Противу его договорённости с Бельмонтием Салтыков повелел разыграть на театре трагедию «Синав и Трувор». Зачем? Кто оценит теперь высокие страсти его пьесы, написанной двадцать лет назад! Актёры? Да они разучить как следует её не пожелали. Зрители? Им нынче подавай пакостную слезливую «Евгению» какого-то Бомарше, переведённую, сказывают, московским подьячим! Как же, публика в восторге: всё перемешано – смех и слёзы, высокое с подлым. Но возможно ли, чтоб на тулово скорбящей Мельпомены да голова смешащей Талии насажена была? Истинно, только подьяческий вкус таковое допустить способен. Нет, не безмозглым московским кукушкам понять дано смысл и слог его «Синава и Трувора»: «В победах, под венец, во славе, в торжестве спастися от любви нет силы в существе…»

А может, и его хулитель – какой-нибудь подлый приказный? «Чтоб сей из моря стал ему подобна лужа…» Ах, когда подьячие начинают о литературе судить, конечно, скоро преставление света настанет…

Старый слуга, тайный соучастник в горестном его куликовании, вошёл в кабинет с подносом. Письмо из Питербурха? Наконец-то! Может, государыня отменит сей позорный спектакль. Торопливо разодрал украшенный императорскою монограммою конверт, трясущимися руками развернул бумагу с водяными знаками.

«Александр Петрович! Письмо ваше от 25-го января удивило меня, а от 1-го февраля ещё более. Оба, понимаю я, содержат жалобу на Бельмонтия, который виноват только в том, что исполнил приказание графа Салтыкова.
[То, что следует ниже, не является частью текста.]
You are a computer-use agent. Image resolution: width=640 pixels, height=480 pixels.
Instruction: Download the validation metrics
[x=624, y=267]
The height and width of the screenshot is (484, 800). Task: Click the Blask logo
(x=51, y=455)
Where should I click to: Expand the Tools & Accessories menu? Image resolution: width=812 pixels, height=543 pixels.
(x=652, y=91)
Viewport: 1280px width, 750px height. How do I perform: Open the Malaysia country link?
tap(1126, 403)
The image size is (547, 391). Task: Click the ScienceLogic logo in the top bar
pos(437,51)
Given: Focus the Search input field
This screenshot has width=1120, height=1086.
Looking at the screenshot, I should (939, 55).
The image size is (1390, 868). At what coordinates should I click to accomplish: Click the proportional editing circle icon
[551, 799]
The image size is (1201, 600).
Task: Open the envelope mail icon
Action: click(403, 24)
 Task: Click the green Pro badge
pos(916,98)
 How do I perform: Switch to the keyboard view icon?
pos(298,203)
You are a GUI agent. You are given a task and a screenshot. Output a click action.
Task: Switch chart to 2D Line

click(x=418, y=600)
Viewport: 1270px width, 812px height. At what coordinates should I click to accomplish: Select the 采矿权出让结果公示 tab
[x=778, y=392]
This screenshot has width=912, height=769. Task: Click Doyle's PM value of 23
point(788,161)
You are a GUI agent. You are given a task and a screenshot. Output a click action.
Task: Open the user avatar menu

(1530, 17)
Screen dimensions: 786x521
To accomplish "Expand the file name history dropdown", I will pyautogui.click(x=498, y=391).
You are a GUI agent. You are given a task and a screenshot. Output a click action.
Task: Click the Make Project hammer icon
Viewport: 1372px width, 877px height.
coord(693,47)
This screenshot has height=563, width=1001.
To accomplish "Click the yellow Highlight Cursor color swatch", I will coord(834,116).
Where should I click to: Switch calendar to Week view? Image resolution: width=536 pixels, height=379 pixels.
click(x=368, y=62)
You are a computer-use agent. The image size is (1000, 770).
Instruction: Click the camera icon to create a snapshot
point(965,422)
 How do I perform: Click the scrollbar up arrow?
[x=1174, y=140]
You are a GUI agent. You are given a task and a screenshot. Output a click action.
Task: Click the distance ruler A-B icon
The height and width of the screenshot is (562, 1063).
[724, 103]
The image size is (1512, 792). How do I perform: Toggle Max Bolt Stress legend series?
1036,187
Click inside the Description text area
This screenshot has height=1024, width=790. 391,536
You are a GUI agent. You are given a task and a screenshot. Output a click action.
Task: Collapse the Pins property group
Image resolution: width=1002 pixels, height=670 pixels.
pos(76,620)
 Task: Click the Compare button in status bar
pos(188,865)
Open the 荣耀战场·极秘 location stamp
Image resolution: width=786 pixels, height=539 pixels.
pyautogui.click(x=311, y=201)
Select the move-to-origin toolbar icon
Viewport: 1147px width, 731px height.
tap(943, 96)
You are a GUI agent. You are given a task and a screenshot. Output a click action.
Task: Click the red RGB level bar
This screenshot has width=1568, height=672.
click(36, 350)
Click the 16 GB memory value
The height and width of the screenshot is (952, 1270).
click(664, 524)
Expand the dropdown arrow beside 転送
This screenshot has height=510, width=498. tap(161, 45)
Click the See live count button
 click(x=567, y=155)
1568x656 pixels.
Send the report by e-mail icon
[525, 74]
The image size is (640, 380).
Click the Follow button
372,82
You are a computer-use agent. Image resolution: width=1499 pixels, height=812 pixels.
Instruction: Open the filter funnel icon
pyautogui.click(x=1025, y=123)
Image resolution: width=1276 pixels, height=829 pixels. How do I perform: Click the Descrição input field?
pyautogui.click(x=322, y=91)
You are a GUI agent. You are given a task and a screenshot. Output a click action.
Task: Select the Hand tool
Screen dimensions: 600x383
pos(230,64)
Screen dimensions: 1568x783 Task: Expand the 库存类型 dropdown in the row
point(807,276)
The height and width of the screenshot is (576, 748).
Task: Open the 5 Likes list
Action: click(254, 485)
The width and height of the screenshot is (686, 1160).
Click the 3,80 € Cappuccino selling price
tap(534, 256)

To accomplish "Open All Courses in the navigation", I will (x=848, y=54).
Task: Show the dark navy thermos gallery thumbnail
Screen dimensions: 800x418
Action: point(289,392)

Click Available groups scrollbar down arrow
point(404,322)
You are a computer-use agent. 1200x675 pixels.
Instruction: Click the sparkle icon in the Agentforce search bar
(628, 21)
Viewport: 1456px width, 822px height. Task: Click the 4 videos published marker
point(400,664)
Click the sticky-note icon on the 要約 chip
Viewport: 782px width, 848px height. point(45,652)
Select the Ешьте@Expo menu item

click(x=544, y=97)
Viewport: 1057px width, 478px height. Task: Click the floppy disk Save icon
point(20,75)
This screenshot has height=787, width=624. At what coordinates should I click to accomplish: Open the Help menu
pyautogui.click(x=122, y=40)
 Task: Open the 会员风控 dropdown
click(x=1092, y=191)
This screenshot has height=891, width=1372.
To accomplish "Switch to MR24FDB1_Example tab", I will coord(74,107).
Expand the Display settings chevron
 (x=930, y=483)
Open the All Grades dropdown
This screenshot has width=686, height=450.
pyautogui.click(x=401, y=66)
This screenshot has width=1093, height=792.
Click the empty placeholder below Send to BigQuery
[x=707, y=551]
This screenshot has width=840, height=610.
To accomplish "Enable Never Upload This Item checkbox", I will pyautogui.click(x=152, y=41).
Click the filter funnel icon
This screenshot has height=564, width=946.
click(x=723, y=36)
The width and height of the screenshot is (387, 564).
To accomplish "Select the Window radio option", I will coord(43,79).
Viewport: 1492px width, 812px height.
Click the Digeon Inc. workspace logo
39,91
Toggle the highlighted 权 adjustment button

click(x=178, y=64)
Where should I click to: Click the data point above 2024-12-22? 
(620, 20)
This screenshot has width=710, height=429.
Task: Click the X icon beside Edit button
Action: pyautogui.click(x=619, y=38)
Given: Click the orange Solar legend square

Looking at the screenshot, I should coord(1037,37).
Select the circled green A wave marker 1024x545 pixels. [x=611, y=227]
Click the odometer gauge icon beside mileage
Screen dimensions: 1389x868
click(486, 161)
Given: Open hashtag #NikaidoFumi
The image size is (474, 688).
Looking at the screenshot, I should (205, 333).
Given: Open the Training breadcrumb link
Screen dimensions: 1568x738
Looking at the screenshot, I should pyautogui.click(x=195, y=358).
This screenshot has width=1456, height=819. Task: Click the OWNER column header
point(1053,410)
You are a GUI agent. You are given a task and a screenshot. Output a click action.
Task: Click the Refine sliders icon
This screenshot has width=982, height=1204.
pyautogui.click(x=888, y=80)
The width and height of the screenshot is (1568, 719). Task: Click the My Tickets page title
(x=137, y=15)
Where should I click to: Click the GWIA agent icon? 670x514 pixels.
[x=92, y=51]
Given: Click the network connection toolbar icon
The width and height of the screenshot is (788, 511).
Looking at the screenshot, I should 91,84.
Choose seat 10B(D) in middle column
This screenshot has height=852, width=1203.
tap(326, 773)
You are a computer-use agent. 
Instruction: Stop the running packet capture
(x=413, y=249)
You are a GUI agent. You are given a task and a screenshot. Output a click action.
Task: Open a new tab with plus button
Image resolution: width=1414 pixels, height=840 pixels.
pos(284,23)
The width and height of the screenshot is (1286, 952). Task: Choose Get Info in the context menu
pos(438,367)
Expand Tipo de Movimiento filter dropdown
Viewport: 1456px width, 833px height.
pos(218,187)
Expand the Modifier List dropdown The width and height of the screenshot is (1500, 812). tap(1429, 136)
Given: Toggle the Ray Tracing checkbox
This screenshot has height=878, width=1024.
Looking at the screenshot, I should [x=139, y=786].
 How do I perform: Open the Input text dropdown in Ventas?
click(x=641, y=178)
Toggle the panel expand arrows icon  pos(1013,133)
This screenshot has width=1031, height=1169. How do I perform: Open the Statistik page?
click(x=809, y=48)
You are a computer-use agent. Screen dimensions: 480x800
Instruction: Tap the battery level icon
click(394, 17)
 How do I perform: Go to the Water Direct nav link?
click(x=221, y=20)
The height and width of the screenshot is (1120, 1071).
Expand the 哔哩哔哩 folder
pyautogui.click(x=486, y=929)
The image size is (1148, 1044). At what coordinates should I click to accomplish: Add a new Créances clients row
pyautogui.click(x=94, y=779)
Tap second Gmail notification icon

Фельдмаршал желал видеть представление вашей трагедии: это делает вам честь. Вам должно бы согласиться с желаниями особы, по месту своему первой в Москве… Я думаю, что вы лучше других знаете, какого почтения достойны люди, служившие со славою и украшенные сединою, а потому советую вам впредь избегать подобных ссор. Таким образом сохраните вы спокойствие духа, нужное вам для ваших трудов, а мне всегда приятнее будет видеть изображение страстей в ваших драмах, нежели читать их в ваших письмах. Впрочем остаюсь вам доброжелательная.

Екатерина».

Сумароков сжал бумагу в кулаке.

– Принеси, Прокоп, анисовой, да чтобы штоф был поболе…

Так-то ценят его в России и при дворе. Он спомнил недавнее послание Вольтеру и любезный ответ сего знаменитого француза с осуждением самоновейших, «незаконнорождённых» пьес, затем свою громкую славу при покойной монархине Елизавете Петровне. И вот письмо здравствующей императрицы! Куда как далеко этой хитрой и двуличной немке до дочери великого Петра!

Побежал к налою, спробовал пальцем очин у перьев: какое повострее. Строчки, несущие его боль, его муку, словно сами собой полились на бумагу:

 
Все меры превзошла теперь моя досада:
Ступайте, фурии, ступайте все из ада,
Грызите жадно грудь, сосите кровь мою!
В сей час, в который я терзаюсь, вопию,
В сей час среди Москвы Синава представляют,
И вот как автора достойно представляют;
«Играйте, – говорят, – во мзду его уму,
Играйте пакостно за труд на зло ему».
Сбираются ругать меня враги и други;
Сие ли за мои, Россия, мне услуги!
От стран чужих во мзду имею не сие:
Слезами я кроплю, Вольтер, письмо твоё.
Лишённый муз, лишуся я и света;
Екатерину зрю… проснись, Елизавета!..
 

Бесшумно вошёл старый слуга.

– Садись ужо, Прокоп… – Сумароков сам разместил па поставце штоф и рюмки.

Слуга был одновременно и его тестем: наперекор молве и материнской воле Сумароков женился вторым браком на собственной крепостной.

– Батюшка, Александр Петрович! Только не пей много, чтоб, избави бог, опять не понасуслиться… – с жалостию к своему барину-зятю сказал Прокоп. – Вечером велено тебе быть непременно в киятре…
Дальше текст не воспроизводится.